__THE EXERCISE__
Write out the material below word for word, from its first line through the line holding "coord(20,192)", inclusive.

__ENTRIES PROVIDED__
►
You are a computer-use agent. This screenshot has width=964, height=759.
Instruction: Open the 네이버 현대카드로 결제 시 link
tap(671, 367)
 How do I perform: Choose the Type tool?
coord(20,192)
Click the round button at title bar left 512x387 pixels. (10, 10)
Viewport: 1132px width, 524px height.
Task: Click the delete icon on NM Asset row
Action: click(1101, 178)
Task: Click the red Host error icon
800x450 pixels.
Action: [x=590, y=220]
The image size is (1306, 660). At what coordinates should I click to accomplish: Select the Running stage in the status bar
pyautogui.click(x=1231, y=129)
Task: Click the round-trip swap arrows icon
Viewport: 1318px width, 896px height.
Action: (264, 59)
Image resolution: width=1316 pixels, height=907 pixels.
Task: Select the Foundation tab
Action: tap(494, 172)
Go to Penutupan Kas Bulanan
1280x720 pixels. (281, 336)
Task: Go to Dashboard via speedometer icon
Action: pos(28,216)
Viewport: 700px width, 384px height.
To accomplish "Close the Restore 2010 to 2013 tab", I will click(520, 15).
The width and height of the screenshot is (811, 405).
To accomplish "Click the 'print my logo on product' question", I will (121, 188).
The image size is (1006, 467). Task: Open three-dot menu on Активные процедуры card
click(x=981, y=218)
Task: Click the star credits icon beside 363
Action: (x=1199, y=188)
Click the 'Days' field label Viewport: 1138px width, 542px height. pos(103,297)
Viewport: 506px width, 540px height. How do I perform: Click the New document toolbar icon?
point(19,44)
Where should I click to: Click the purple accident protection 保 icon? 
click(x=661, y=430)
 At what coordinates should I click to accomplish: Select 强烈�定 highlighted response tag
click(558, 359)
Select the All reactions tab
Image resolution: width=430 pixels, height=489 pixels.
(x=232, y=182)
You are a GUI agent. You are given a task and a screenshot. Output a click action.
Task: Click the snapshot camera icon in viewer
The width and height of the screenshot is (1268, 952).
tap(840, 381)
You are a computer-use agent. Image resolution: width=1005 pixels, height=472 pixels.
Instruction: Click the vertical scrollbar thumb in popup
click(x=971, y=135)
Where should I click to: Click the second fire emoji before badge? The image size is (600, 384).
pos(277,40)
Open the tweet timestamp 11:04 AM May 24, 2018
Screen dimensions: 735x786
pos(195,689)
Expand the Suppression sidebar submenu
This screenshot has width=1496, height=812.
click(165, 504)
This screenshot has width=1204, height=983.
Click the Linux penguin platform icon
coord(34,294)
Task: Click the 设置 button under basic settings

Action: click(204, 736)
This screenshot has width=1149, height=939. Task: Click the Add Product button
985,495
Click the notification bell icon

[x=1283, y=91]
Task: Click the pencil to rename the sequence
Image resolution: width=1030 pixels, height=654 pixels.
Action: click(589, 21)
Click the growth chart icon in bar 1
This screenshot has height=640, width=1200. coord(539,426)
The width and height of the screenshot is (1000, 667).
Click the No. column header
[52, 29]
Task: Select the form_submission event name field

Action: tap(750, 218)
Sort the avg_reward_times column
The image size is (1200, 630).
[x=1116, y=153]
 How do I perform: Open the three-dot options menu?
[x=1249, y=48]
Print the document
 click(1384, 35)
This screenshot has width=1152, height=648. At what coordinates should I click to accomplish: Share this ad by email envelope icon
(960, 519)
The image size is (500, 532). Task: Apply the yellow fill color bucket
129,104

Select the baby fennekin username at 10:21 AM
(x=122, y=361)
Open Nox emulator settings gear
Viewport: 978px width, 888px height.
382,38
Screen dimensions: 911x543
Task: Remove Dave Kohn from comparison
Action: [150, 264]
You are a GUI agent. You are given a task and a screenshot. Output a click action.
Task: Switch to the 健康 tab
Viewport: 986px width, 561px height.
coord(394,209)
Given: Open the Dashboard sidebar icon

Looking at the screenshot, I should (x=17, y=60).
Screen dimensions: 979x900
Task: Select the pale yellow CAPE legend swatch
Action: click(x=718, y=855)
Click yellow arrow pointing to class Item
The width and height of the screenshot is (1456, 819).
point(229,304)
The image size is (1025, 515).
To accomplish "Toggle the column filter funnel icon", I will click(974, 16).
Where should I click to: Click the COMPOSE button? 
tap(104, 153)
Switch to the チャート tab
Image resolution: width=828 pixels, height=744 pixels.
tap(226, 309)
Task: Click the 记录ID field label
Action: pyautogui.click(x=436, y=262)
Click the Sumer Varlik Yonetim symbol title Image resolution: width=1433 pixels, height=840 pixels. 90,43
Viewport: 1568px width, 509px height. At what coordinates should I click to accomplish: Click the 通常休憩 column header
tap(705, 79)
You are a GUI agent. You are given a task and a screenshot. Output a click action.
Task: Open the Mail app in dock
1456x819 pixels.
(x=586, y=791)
◄
__COMPLETE OUTPUT__
You are a computer-use agent. This screenshot has width=964, height=759.
Instruction: Open the 네이버 현대카드로 결제 시 link
tap(671, 367)
 How do I perform: Choose the Type tool?
coord(20,192)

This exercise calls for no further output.